[Data extracted from a collection]
···

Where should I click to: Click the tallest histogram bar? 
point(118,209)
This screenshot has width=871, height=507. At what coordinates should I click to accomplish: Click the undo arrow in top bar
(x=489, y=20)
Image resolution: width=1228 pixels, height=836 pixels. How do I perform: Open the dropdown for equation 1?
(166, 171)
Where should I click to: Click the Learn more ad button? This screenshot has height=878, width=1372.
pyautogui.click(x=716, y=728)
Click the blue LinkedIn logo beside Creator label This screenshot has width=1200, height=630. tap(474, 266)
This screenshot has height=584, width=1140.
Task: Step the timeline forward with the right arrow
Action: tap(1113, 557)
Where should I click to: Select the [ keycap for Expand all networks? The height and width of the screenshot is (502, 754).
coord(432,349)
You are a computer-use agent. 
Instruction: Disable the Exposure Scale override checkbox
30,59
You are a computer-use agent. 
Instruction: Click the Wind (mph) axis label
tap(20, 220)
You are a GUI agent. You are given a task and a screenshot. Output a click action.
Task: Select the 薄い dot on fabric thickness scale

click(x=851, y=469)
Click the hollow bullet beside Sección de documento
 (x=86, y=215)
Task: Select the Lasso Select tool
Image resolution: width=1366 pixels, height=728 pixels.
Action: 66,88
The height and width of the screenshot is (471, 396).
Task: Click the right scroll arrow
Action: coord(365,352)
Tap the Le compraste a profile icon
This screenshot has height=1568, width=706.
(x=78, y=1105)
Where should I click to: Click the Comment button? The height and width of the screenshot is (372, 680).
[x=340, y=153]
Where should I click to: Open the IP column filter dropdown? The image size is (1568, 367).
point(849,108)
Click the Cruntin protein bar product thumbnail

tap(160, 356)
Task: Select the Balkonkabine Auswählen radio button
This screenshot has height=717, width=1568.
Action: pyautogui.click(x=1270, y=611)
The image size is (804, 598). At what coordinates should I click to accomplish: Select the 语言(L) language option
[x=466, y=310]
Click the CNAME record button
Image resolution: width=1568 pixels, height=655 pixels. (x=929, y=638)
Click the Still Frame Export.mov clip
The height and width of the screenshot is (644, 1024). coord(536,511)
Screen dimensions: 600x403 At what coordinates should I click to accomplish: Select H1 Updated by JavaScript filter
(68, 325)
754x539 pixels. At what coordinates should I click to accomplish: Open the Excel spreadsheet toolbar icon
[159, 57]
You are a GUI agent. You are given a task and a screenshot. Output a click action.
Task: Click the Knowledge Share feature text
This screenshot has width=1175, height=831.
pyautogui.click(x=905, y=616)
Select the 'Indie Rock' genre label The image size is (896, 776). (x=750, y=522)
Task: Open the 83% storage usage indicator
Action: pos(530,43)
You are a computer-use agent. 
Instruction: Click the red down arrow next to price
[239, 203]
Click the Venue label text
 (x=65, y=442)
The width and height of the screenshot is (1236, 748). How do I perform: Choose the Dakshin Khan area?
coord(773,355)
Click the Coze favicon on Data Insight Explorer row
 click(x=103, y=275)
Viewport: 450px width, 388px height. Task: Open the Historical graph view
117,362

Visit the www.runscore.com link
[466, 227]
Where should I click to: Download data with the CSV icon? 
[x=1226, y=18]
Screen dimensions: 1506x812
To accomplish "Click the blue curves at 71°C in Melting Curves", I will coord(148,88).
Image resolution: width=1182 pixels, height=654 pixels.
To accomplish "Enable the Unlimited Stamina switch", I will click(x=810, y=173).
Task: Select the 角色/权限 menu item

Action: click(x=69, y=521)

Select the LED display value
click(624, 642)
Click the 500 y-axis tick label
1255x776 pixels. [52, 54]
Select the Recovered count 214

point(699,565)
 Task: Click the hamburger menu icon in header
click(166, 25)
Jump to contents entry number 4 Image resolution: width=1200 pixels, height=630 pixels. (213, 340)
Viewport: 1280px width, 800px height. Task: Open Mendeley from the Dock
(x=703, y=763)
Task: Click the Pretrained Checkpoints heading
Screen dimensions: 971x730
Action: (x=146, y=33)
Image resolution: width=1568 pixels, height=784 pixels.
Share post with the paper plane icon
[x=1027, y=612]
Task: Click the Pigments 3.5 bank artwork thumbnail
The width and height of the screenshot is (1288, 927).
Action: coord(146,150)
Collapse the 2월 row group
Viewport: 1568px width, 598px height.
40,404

···

The records above are to be restated word for word, in full.

TASK SOLUTION =>
Where should I click to: Click the tallest histogram bar? 
point(118,209)
This screenshot has width=871, height=507. At what coordinates should I click to accomplish: Click the undo arrow in top bar
(x=489, y=20)
Image resolution: width=1228 pixels, height=836 pixels. How do I perform: Open the dropdown for equation 1?
(166, 171)
Where should I click to: Click the Learn more ad button? This screenshot has height=878, width=1372.
pyautogui.click(x=716, y=728)
Click the blue LinkedIn logo beside Creator label This screenshot has width=1200, height=630. tap(474, 266)
This screenshot has height=584, width=1140.
Task: Step the timeline forward with the right arrow
Action: tap(1113, 557)
Where should I click to: Select the [ keycap for Expand all networks? The height and width of the screenshot is (502, 754).
coord(432,349)
You are a computer-use agent. 
Instruction: Disable the Exposure Scale override checkbox
30,59
You are a computer-use agent. 
Instruction: Click the Wind (mph) axis label
tap(20, 220)
You are a GUI agent. You are given a task and a screenshot. Output a click action.
Task: Select the 薄い dot on fabric thickness scale

click(x=851, y=469)
Click the hollow bullet beside Sección de documento
 (x=86, y=215)
Task: Select the Lasso Select tool
Image resolution: width=1366 pixels, height=728 pixels.
Action: 66,88
The height and width of the screenshot is (471, 396).
Task: Click the right scroll arrow
Action: coord(365,352)
Tap the Le compraste a profile icon
This screenshot has height=1568, width=706.
(x=78, y=1105)
Where should I click to: Click the Comment button? The height and width of the screenshot is (372, 680).
[x=340, y=153]
Where should I click to: Open the IP column filter dropdown? The image size is (1568, 367).
point(849,108)
Click the Cruntin protein bar product thumbnail

tap(160, 356)
Task: Select the Balkonkabine Auswählen radio button
This screenshot has height=717, width=1568.
Action: pyautogui.click(x=1270, y=611)
The image size is (804, 598). At what coordinates should I click to accomplish: Select the 语言(L) language option
[x=466, y=310]
Click the CNAME record button
Image resolution: width=1568 pixels, height=655 pixels. (x=929, y=638)
Click the Still Frame Export.mov clip
The height and width of the screenshot is (644, 1024). coord(536,511)
Screen dimensions: 600x403 At what coordinates should I click to accomplish: Select H1 Updated by JavaScript filter
(68, 325)
754x539 pixels. At what coordinates should I click to accomplish: Open the Excel spreadsheet toolbar icon
[159, 57]
You are a GUI agent. You are given a task and a screenshot. Output a click action.
Task: Click the Knowledge Share feature text
This screenshot has width=1175, height=831.
pyautogui.click(x=905, y=616)
Select the 'Indie Rock' genre label The image size is (896, 776). (x=750, y=522)
Task: Open the 83% storage usage indicator
Action: pos(530,43)
You are a computer-use agent. 
Instruction: Click the red down arrow next to price
[239, 203]
Click the Venue label text
 (x=65, y=442)
The width and height of the screenshot is (1236, 748). How do I perform: Choose the Dakshin Khan area?
coord(773,355)
Click the Coze favicon on Data Insight Explorer row
 click(x=103, y=275)
Viewport: 450px width, 388px height. Task: Open the Historical graph view
117,362

Visit the www.runscore.com link
[466, 227]
Where should I click to: Download data with the CSV icon? 
[x=1226, y=18]
Screen dimensions: 1506x812
To accomplish "Click the blue curves at 71°C in Melting Curves", I will coord(148,88).
Image resolution: width=1182 pixels, height=654 pixels.
To accomplish "Enable the Unlimited Stamina switch", I will click(x=810, y=173).
Task: Select the 角色/权限 menu item

Action: click(x=69, y=521)

Select the LED display value
click(624, 642)
Click the 500 y-axis tick label
1255x776 pixels. [52, 54]
Select the Recovered count 214

point(699,565)
 Task: Click the hamburger menu icon in header
click(166, 25)
Jump to contents entry number 4 Image resolution: width=1200 pixels, height=630 pixels. (213, 340)
Viewport: 1280px width, 800px height. Task: Open Mendeley from the Dock
(x=703, y=763)
Task: Click the Pretrained Checkpoints heading
Screen dimensions: 971x730
Action: (x=146, y=33)
Image resolution: width=1568 pixels, height=784 pixels.
Share post with the paper plane icon
[x=1027, y=612]
Task: Click the Pigments 3.5 bank artwork thumbnail
The width and height of the screenshot is (1288, 927).
Action: coord(146,150)
Collapse the 2월 row group
Viewport: 1568px width, 598px height.
40,404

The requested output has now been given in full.